Click-target data

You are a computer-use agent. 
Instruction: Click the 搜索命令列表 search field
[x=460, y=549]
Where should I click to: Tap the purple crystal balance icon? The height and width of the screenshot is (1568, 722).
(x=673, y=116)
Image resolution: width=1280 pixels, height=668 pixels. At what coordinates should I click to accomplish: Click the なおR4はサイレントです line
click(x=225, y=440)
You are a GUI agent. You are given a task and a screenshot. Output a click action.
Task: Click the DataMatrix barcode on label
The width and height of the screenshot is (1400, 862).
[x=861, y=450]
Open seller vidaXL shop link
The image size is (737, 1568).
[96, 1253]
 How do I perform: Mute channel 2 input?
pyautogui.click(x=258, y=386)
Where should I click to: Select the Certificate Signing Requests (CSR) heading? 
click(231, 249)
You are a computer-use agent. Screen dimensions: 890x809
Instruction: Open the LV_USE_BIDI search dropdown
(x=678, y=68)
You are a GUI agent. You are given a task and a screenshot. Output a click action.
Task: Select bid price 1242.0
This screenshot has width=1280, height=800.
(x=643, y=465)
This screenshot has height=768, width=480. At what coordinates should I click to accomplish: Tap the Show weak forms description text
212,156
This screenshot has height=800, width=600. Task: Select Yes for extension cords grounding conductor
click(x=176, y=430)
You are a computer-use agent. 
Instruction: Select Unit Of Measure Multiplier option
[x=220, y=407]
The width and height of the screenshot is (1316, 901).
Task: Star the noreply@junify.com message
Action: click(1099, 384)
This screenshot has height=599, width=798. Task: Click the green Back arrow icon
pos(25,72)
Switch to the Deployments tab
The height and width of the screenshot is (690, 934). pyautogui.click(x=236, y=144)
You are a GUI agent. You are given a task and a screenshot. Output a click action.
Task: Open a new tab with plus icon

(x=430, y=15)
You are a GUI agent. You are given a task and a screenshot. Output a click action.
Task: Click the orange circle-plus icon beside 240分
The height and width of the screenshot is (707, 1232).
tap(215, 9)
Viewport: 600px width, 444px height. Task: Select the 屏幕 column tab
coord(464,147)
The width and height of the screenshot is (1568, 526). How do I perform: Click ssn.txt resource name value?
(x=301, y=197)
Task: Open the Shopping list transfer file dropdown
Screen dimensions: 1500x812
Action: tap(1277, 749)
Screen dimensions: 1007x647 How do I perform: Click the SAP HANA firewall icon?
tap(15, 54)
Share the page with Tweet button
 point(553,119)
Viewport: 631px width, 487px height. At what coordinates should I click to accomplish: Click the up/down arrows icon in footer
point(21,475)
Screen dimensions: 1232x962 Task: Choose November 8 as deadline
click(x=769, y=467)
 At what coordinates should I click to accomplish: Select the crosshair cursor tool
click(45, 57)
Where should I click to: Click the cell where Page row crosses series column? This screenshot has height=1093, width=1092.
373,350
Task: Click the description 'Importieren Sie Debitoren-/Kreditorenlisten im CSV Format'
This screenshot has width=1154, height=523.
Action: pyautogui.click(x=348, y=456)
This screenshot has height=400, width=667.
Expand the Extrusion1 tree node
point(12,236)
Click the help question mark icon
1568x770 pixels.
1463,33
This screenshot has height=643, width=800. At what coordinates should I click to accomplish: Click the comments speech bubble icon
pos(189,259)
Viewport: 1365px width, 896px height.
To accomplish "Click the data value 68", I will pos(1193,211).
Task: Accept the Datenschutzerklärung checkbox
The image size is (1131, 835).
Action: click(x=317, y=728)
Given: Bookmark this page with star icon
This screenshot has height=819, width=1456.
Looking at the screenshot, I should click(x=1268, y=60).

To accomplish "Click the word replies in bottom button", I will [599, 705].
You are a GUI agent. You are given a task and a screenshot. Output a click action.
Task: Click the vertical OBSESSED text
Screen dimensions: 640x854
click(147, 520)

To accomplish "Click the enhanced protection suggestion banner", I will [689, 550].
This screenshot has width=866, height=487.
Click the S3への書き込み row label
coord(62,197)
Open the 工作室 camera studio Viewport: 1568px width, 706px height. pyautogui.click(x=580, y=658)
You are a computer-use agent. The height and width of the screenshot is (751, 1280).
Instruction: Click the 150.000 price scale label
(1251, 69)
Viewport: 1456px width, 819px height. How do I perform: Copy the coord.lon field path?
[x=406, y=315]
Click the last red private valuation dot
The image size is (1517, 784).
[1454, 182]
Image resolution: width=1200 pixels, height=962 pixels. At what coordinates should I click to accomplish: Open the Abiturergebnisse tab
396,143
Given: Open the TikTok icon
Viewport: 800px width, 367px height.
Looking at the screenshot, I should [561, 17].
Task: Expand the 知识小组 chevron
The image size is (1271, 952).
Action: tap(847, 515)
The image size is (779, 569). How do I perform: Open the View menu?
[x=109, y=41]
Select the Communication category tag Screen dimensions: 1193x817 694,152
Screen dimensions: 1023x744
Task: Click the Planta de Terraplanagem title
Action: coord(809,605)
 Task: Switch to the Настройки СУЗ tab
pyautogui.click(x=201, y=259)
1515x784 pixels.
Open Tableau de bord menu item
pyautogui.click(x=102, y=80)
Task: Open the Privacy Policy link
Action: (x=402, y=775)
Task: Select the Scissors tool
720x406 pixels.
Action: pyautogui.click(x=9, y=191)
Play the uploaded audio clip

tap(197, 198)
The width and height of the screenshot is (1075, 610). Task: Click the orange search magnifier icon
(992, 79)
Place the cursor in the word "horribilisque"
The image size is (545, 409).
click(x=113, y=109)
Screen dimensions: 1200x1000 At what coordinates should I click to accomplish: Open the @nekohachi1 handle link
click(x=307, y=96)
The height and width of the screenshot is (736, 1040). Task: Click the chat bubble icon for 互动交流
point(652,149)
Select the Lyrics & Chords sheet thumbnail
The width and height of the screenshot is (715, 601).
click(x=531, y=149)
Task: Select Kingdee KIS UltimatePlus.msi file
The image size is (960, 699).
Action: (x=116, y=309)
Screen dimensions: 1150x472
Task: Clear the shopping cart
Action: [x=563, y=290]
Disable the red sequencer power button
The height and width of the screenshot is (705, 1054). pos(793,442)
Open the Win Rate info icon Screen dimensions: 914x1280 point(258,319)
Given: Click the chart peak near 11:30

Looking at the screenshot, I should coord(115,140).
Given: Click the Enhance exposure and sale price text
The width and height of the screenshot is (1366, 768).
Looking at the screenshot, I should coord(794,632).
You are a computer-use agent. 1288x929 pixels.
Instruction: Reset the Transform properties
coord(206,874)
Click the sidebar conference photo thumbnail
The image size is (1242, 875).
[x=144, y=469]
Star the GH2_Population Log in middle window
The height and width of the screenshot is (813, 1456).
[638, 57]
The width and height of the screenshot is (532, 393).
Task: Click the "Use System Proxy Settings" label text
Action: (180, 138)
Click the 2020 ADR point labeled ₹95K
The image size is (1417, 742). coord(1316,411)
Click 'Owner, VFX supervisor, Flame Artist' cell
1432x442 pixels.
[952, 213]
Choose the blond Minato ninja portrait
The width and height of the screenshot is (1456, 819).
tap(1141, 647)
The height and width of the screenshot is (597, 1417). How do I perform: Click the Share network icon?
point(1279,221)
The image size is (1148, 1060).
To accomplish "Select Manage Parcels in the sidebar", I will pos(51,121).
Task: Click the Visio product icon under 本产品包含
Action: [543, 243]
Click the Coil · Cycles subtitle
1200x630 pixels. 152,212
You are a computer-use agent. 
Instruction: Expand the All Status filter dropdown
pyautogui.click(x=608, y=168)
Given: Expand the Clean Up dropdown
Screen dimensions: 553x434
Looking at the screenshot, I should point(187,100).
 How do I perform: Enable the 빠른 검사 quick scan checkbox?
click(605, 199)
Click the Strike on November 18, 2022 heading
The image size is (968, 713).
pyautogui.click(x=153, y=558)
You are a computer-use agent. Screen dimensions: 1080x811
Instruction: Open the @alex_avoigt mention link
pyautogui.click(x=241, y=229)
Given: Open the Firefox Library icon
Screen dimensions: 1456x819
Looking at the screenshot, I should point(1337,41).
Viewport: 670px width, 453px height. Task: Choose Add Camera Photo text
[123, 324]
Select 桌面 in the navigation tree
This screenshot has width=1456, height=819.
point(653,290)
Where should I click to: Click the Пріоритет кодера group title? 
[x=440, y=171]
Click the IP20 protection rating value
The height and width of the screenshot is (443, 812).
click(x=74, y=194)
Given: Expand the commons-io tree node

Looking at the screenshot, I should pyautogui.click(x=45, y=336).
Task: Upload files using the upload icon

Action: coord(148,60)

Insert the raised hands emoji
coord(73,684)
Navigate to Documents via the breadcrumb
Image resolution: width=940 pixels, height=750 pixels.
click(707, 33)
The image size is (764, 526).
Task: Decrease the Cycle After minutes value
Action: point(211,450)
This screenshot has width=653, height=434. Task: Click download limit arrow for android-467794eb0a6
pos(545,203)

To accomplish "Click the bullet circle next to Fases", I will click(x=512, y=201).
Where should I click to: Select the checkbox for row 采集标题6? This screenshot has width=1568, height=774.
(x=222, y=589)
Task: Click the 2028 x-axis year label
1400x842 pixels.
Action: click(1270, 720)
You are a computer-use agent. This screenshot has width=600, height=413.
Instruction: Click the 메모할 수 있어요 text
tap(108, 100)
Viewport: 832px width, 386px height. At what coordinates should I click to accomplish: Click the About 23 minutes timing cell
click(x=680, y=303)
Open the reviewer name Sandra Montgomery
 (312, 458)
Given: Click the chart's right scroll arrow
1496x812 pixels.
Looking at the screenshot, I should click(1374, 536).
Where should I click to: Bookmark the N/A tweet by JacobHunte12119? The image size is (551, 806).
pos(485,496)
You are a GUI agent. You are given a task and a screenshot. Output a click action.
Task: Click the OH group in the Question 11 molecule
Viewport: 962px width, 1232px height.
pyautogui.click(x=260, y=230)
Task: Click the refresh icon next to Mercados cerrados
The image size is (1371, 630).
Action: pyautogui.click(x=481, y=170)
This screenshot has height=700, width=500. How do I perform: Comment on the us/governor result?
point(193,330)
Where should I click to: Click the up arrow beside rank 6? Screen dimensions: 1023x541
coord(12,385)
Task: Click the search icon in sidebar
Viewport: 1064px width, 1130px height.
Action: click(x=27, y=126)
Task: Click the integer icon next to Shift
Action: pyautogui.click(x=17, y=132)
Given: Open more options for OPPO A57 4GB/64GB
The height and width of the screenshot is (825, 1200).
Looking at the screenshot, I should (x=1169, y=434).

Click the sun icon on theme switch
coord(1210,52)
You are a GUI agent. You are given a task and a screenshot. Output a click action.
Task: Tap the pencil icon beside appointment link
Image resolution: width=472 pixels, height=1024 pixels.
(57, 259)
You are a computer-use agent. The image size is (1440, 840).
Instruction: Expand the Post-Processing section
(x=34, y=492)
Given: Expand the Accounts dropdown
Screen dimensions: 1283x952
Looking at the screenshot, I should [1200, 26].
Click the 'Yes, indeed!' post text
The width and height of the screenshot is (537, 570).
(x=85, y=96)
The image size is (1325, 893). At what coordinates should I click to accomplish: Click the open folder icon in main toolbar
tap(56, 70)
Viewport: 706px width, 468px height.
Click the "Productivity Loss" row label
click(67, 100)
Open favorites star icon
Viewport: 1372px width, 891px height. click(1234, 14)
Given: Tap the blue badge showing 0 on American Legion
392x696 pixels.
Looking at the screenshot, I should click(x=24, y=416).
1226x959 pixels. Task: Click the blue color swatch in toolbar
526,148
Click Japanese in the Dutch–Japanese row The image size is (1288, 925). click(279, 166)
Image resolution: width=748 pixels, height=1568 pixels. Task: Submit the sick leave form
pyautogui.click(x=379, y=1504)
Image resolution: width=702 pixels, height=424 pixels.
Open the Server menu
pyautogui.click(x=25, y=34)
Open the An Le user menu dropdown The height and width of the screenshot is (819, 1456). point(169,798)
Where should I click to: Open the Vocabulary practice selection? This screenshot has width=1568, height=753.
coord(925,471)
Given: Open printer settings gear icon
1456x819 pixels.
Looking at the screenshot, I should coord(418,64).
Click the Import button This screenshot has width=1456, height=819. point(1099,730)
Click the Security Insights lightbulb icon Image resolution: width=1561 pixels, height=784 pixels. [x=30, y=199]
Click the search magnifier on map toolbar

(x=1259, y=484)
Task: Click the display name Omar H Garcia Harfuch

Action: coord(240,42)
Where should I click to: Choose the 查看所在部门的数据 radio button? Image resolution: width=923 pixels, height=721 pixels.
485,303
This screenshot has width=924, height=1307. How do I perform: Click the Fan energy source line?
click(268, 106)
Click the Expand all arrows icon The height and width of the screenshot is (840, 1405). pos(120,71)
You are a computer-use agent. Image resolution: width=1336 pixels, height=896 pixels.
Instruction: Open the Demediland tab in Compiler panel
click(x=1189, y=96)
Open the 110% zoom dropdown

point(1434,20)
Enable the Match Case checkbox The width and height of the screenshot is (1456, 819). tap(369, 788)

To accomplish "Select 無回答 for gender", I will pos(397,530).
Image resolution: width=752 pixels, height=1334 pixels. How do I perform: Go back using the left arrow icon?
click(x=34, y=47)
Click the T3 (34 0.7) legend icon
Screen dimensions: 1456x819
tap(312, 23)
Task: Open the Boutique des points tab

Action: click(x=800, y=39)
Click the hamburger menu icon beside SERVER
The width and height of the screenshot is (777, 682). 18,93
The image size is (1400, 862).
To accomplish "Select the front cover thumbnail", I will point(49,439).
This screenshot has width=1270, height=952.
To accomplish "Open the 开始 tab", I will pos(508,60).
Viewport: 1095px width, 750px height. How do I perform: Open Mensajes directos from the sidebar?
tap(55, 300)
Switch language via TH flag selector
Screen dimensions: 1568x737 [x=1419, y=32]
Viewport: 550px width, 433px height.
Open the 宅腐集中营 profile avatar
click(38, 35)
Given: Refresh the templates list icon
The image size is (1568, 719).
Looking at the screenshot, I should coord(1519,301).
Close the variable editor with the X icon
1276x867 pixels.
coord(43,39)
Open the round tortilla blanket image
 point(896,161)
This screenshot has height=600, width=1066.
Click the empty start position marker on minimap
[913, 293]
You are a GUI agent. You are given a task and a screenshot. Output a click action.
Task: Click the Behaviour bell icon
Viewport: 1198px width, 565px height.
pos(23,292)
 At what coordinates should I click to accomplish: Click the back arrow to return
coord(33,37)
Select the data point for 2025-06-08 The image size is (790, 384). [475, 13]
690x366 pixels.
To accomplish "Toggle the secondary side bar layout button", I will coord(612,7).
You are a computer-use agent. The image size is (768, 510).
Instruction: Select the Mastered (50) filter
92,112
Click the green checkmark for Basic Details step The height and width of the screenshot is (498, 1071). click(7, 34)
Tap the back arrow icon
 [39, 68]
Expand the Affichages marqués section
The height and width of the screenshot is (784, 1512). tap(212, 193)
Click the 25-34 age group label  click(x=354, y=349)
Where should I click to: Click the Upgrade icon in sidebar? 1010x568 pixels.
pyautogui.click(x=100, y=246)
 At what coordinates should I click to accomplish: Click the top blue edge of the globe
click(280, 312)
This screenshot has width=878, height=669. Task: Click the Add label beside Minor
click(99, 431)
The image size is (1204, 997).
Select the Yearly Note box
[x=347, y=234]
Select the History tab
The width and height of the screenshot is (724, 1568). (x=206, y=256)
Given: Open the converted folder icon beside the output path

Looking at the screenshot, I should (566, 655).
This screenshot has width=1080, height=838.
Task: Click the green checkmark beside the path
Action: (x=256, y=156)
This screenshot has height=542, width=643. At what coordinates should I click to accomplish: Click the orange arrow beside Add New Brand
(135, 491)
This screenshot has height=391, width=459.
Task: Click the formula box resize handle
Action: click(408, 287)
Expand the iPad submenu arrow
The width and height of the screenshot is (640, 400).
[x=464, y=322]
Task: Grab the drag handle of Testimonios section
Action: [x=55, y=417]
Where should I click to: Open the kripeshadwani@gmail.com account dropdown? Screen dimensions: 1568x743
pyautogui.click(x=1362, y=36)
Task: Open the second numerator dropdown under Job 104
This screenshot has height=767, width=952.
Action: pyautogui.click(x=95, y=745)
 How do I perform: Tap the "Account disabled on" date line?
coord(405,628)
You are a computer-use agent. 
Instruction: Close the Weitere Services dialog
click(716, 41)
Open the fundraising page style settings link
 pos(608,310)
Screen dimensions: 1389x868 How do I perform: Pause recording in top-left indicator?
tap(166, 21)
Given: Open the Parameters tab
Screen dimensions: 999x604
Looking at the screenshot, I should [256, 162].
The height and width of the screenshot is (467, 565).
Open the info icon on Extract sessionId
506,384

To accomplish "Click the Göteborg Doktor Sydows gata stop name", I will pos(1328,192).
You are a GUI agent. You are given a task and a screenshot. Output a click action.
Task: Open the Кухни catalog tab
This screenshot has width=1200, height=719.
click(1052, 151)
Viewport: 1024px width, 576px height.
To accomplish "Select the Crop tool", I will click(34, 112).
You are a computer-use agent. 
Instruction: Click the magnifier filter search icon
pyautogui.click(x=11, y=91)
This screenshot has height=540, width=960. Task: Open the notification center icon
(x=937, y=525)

Task to complete -
Count the lines in the rows above that contain the word "node". Reply with the number alone.

Response -
2